> **Given entries**

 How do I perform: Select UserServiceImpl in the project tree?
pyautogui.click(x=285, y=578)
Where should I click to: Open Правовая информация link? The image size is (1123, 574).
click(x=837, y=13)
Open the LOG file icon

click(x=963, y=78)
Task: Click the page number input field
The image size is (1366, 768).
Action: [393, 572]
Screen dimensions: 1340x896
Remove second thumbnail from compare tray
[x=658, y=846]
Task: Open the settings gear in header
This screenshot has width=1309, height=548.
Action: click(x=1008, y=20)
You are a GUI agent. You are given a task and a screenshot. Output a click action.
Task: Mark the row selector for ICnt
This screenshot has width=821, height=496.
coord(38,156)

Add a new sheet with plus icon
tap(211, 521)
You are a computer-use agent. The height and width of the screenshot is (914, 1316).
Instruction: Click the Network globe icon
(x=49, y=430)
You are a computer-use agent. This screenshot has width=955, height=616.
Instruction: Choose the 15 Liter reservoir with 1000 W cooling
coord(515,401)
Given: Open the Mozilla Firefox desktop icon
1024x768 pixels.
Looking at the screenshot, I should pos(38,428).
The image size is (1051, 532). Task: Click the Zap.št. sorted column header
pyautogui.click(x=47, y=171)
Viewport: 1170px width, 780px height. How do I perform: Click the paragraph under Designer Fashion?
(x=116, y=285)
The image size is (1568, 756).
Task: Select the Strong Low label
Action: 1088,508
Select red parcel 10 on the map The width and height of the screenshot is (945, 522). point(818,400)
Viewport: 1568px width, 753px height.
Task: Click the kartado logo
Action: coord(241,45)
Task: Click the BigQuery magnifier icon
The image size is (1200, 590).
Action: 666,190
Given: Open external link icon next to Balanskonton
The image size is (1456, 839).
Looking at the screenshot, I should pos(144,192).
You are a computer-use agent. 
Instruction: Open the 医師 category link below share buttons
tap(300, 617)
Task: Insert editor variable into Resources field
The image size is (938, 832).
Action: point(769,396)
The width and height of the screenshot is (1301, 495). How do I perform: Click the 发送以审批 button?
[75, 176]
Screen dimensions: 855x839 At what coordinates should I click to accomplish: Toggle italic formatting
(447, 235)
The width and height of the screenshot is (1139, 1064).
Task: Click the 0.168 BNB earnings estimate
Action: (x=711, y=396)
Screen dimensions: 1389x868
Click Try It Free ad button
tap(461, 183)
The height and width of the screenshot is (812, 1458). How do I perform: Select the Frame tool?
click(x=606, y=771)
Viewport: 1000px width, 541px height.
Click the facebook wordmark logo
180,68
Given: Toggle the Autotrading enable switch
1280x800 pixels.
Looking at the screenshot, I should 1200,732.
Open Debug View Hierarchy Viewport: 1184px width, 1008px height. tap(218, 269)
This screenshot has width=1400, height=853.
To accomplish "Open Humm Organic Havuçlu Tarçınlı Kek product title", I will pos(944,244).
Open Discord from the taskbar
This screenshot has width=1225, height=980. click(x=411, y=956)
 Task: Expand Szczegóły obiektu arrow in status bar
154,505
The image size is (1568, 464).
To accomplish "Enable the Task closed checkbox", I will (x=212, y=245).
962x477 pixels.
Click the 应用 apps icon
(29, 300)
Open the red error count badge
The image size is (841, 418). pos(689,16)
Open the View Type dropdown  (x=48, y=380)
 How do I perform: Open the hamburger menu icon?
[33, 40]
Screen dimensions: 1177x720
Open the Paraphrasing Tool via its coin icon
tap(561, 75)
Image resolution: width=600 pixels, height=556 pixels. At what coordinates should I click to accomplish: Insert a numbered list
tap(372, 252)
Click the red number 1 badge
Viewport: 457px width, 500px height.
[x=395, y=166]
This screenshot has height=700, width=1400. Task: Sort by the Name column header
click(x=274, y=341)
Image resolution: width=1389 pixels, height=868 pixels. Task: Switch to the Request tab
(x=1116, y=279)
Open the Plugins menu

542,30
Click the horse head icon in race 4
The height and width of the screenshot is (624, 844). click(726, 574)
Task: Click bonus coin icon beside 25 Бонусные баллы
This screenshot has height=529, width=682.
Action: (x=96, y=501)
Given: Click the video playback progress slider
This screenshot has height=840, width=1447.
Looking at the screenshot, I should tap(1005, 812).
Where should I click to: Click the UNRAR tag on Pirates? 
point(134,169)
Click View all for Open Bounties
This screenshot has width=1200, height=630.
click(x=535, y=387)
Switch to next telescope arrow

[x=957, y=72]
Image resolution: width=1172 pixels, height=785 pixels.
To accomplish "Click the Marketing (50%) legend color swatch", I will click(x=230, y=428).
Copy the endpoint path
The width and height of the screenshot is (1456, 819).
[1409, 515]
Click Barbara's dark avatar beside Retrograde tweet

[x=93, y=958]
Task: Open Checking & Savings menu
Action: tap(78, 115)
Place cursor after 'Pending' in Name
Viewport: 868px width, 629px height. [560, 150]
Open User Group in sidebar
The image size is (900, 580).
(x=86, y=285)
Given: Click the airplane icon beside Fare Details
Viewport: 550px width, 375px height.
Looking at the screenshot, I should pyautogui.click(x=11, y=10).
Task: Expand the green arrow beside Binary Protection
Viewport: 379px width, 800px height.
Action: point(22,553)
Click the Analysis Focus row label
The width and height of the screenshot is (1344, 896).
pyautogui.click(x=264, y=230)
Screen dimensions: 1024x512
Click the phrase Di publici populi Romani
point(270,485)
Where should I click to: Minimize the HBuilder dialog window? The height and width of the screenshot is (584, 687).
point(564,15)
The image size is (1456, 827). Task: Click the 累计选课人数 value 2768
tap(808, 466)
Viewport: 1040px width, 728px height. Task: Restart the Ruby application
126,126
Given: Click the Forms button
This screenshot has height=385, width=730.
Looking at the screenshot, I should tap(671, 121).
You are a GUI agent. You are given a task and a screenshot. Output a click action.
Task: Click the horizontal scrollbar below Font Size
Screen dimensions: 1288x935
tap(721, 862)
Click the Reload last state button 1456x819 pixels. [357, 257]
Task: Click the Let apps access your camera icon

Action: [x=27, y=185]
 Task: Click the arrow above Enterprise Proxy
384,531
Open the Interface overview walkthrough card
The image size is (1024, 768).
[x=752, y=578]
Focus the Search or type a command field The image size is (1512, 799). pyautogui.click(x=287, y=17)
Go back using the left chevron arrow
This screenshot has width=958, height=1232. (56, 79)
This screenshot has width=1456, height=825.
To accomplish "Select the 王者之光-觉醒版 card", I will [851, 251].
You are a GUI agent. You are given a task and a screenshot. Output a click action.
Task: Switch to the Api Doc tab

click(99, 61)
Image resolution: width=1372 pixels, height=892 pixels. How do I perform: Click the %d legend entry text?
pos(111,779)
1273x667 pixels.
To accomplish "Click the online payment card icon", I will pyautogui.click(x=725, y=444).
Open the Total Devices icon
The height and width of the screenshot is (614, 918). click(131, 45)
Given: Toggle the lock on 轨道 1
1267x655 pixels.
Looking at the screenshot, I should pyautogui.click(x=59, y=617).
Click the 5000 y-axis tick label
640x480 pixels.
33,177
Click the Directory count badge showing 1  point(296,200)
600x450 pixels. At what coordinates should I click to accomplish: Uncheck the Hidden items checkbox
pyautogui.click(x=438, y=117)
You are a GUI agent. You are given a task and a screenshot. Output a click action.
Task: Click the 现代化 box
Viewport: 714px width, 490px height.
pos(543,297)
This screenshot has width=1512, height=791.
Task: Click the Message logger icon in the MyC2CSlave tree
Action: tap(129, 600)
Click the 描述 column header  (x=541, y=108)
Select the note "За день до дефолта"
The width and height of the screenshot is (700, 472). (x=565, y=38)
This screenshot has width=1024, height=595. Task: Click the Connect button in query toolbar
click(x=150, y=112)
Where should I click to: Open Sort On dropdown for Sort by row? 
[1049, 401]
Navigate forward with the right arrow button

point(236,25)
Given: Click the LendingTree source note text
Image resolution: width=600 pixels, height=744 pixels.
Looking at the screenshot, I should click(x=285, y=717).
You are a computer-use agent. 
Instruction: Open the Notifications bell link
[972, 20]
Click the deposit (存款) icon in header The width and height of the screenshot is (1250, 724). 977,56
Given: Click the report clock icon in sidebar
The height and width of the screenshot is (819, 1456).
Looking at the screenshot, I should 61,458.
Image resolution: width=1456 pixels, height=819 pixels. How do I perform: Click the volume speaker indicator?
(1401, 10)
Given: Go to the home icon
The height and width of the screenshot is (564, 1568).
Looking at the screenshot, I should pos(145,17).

> **Short problem**
Repeat the records word for word, from their first line through the line containing "(x=49, y=430)".

> **Problem solution**
 How do I perform: Select UserServiceImpl in the project tree?
pyautogui.click(x=285, y=578)
Where should I click to: Open Правовая информация link? The image size is (1123, 574).
click(x=837, y=13)
Open the LOG file icon

click(x=963, y=78)
Task: Click the page number input field
The image size is (1366, 768).
Action: [393, 572]
Screen dimensions: 1340x896
Remove second thumbnail from compare tray
[x=658, y=846]
Task: Open the settings gear in header
This screenshot has width=1309, height=548.
Action: click(x=1008, y=20)
You are a GUI agent. You are given a task and a screenshot. Output a click action.
Task: Mark the row selector for ICnt
This screenshot has width=821, height=496.
coord(38,156)

Add a new sheet with plus icon
tap(211, 521)
You are a computer-use agent. The height and width of the screenshot is (914, 1316).
Instruction: Click the Network globe icon
(x=49, y=430)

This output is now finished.